Marta Alberch, diretora do Instituto Nacional de Habitação, apelou a uma revisão das razões por que os jovens representam metade de todas as recusas de habitações públicas em Andorra.

Falando em Andorra la Vella, Alberch referiu que 50% dos que rejeitam os apartamentos atribuídos pertencem a este grupo, considerado prioritário pelo instituto. Admitiu que a administração não tem dados específicos sobre as razões, afirmando que os candidatos simplesmente informam os funcionários de que não querem a propriedade.

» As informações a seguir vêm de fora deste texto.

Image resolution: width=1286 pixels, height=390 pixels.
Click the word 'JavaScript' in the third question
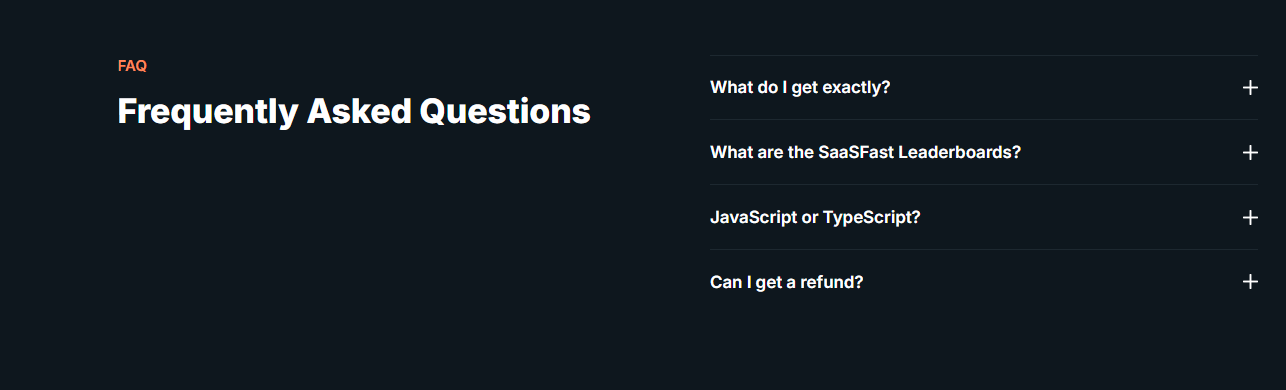[754, 217]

Alberch sublinhou a necessidade de um maior diálogo com os jovens para identificar os fatores por trás destas escolhas, apesar dos esforços em curso para melhorar o acesso à habitação. Apelou a que partilhem as suas preocupações, acrescentando que isso poderia ajudar a avaliar possíveis alterações ao sistema.

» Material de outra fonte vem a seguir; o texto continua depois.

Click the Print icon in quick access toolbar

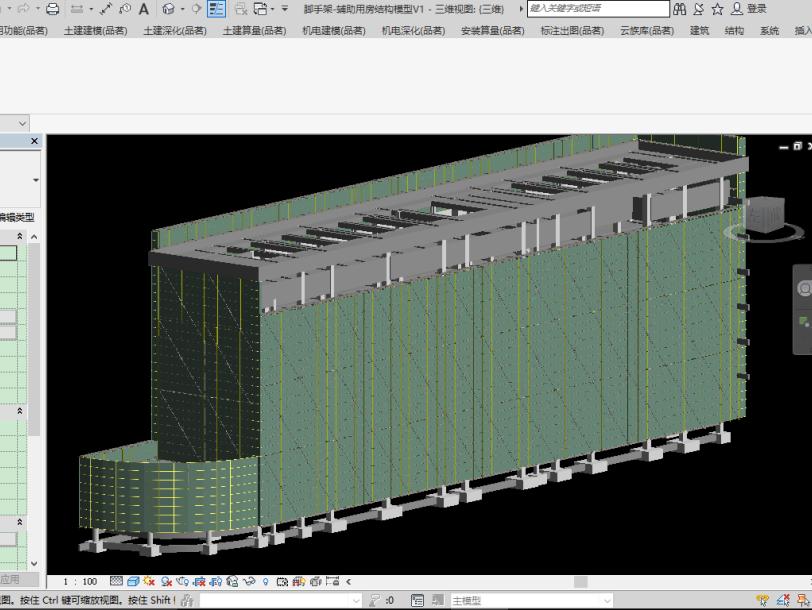(52, 9)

Quanto aos preços, Alberch explicou que as rendas são calculadas para que os inquilinos gastem 30% do seu rendimento em habitação. Este padrão aplica-se a todos os perfis, incluindo jovens, reformados e famílias monoparentais. Existem mecanismos de apoio: os serviços sociais cobrem qualquer défice se o rendimento cair abaixo da taxa pública, aplicando-se noutra situação um teto máximo. Descartou o custo como principal motivo de recusa.

Alberch também minimizou a localização como fator chave, apontando que as recusas ocorreram em vários edifícios e paróquias. Reconheceu que nos primeiros projetos, como em Canillo, pode ter havido menor consciencialização sobre o funcionamento do sistema de habitação pública, mas concluiu que não é o fator principal.